> REQUIREMENTS: Summarize the forum thread about upgrading the server in exactly three sentences.
--- BEGIN PASSAGE TO READ ---
On Intel's site it says it supports a 64 bit OS: http://ark.intel.com/Product.aspx?id=34446

Motherboard	- SuperMicro X7DBR-E Intel Xeon QuadCore DualProc SATA [2Proc]


----------



## aragon (Jun 14, 2011)

If a fresh install is possible, do it.  Rather go AMD64 than i386 with PAE.


----------



## davidgurvich (Jun 15, 2011)

PAE isn't well tested on recent kernels.  Works fine on older kernels and machines.  If this is a production machine you can build a new kernel with PAE support and see if that works for you.


----------



## SirDice (Jun 15, 2011)

bastianvs said:
			
		

> Also I would like to know freebsd-update method, how safe I can upgrade it.


You can't use freebsd-update. Your version isn't supported, it only works on 6.3 and higher. So you'll have to source update to 6.3 first before you can use freebsd-update. Might as well do the source update all the way. Also note that freebsd-update only works for GENERIC kernels.
--- END PASSAGE TO READ ---
--- BEGIN GIVEN INFORMATION ---
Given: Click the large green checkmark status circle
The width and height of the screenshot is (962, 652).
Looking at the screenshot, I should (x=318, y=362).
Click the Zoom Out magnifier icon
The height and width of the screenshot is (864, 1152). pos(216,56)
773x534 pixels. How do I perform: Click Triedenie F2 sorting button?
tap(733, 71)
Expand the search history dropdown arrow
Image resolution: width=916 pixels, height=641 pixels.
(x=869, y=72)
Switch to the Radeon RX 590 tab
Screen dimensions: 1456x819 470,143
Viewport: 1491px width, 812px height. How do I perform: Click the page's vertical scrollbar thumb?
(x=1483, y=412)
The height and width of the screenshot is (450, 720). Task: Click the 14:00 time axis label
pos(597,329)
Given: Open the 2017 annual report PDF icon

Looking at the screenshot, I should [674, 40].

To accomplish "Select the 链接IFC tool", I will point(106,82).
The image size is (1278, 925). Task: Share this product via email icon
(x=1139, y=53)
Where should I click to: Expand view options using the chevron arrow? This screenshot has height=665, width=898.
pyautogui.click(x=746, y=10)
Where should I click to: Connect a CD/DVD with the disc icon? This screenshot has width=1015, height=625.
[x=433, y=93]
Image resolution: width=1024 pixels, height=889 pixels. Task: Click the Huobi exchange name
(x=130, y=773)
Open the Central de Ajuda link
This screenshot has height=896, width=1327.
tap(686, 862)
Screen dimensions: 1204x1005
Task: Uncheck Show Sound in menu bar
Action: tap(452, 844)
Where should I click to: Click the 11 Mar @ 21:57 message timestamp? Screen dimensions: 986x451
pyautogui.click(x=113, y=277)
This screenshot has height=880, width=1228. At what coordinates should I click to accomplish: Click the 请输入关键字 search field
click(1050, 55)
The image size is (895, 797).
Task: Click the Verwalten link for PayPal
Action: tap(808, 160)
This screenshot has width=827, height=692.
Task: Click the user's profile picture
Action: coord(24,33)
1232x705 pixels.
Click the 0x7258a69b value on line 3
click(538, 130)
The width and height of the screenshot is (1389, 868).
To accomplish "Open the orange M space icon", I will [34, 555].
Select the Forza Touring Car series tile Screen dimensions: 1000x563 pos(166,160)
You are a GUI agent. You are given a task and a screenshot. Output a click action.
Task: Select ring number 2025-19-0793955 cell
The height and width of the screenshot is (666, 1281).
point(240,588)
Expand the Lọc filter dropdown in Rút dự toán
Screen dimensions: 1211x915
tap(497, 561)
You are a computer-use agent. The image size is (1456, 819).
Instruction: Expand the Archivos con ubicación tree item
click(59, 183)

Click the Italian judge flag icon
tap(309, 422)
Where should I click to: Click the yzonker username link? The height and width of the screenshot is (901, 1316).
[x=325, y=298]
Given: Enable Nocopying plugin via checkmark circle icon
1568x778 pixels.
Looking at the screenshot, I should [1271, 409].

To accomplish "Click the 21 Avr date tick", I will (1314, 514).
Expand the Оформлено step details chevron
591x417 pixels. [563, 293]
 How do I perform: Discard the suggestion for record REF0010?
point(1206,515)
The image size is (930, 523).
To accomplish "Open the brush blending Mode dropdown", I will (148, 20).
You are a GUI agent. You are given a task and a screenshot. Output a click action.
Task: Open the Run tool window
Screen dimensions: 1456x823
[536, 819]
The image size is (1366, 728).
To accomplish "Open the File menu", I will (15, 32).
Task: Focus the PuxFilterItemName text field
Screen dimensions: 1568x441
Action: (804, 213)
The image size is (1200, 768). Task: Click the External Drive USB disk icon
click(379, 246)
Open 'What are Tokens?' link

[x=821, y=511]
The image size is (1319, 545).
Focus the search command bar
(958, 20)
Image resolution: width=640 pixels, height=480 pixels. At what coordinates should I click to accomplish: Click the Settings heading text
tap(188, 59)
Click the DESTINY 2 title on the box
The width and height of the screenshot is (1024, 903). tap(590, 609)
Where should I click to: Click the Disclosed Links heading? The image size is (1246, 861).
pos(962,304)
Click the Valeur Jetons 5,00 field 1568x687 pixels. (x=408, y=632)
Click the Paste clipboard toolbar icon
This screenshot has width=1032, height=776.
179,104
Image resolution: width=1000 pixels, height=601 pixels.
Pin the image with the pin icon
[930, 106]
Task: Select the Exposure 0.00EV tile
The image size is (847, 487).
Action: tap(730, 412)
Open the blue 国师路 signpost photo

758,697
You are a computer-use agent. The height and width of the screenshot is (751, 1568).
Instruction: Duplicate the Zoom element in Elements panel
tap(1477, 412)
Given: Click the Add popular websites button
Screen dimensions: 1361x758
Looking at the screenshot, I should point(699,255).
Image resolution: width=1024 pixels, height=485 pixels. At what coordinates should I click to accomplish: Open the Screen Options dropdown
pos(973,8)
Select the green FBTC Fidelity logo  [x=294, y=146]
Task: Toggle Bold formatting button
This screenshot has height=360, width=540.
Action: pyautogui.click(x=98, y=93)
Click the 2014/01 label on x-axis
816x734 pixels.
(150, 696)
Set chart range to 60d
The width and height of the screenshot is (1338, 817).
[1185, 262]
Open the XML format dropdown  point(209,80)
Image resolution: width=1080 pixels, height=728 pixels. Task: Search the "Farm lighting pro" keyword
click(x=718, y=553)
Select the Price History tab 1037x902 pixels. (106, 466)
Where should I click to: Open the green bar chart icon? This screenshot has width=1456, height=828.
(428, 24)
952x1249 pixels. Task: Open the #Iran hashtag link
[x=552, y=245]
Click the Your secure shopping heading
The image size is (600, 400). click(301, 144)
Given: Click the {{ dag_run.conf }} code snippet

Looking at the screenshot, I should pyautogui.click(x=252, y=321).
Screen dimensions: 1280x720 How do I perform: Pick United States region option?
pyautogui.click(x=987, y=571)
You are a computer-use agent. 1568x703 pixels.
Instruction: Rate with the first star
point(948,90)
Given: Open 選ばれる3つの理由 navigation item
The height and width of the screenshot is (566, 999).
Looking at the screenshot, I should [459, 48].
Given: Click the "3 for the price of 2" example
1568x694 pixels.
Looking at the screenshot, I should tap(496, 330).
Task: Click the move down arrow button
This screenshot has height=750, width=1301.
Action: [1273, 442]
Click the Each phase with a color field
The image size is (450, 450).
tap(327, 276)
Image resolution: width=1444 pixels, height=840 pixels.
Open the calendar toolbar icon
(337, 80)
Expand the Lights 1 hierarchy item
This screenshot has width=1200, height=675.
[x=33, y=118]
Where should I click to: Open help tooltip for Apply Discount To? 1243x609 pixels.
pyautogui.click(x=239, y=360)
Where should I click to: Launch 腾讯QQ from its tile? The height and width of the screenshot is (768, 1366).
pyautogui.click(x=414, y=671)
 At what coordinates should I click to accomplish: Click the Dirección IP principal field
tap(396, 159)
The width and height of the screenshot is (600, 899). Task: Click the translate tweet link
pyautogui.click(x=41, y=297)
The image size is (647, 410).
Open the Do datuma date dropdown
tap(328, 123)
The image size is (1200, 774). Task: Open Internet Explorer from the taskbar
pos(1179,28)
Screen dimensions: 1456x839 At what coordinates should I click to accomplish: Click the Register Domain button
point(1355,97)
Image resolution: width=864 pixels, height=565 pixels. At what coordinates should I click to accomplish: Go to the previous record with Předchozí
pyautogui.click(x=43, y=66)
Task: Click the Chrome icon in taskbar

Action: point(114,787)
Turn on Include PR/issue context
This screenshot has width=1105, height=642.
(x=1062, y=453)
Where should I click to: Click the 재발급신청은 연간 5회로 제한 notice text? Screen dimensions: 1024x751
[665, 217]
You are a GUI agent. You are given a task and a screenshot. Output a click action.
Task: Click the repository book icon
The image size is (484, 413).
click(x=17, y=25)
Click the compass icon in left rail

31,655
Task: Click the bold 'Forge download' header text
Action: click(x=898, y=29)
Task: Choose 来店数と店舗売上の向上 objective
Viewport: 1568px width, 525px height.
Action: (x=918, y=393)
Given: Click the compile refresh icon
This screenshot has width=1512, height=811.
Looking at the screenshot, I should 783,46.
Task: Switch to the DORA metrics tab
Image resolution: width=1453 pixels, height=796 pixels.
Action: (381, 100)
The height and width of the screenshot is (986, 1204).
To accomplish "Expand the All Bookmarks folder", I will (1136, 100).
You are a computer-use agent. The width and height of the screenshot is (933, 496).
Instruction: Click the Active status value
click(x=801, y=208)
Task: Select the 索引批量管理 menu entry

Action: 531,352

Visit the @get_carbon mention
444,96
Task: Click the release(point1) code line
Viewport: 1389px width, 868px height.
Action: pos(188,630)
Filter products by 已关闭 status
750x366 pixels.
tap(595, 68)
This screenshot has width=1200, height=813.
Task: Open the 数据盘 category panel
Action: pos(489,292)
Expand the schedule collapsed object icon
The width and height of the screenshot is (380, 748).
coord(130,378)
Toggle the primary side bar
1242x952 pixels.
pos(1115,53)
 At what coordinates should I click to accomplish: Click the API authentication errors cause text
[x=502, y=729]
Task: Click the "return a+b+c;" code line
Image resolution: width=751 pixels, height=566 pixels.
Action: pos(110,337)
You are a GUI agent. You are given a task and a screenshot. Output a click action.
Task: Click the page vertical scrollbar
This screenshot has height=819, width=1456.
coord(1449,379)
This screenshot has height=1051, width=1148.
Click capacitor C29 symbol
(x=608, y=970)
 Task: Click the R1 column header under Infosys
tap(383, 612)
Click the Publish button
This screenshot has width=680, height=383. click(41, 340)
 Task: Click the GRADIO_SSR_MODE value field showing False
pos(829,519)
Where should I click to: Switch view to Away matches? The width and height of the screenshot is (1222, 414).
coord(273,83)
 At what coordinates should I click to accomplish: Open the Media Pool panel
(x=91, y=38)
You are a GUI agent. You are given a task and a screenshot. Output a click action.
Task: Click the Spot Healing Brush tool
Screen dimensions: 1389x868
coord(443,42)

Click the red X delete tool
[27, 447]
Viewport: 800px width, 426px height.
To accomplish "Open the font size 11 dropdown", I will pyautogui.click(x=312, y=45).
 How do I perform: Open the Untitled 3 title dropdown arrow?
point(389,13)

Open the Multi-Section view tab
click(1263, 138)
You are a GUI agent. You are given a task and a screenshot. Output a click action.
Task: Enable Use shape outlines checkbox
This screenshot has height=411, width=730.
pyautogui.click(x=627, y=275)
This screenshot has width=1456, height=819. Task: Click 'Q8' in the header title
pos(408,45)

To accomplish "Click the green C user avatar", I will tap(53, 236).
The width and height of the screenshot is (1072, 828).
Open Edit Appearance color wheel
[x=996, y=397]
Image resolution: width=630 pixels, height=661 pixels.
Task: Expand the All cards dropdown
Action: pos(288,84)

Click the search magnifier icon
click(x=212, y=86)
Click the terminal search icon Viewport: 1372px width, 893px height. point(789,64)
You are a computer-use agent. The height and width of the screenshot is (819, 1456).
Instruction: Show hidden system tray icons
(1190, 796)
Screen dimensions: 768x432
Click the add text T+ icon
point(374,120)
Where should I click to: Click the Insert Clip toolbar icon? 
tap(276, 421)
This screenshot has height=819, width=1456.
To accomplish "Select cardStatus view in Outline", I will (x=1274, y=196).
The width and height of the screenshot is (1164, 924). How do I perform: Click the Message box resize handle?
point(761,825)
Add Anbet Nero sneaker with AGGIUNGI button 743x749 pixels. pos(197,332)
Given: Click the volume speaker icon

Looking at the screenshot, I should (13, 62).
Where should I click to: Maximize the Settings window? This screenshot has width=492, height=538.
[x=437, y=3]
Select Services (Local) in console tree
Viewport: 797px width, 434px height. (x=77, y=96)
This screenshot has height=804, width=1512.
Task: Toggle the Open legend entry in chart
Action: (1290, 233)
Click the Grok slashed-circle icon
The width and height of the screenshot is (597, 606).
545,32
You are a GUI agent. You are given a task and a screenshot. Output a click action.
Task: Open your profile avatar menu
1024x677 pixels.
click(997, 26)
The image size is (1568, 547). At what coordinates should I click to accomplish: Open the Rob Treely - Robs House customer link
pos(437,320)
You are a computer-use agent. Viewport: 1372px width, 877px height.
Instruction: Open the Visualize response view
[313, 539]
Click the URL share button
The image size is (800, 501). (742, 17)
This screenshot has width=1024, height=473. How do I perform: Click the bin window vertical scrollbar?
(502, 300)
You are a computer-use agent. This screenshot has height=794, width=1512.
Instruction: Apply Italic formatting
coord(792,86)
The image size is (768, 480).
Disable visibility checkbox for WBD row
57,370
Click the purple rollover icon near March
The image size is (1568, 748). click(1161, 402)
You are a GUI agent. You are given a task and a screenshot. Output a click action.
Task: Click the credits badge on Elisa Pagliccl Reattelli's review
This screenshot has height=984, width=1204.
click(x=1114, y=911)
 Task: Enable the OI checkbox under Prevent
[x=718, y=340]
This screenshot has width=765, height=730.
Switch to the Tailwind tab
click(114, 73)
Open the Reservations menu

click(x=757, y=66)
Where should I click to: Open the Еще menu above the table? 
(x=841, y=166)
--- END GIVEN INFORMATION ---
> SOLVED EXERCISE: Intel's site is cited as stating support for a 64-bit OS, and one reply advises a fresh install, preferring AMD64 over i386 with PAE. Another reply notes that PAE is not well tested on recent kernels, though for a production machine a new kernel with PAE support could be built and tried. A third reply explains that freebsd-update cannot be used because it works only on 6.3 and higher and only for GENERIC kernels, so a source update is required first.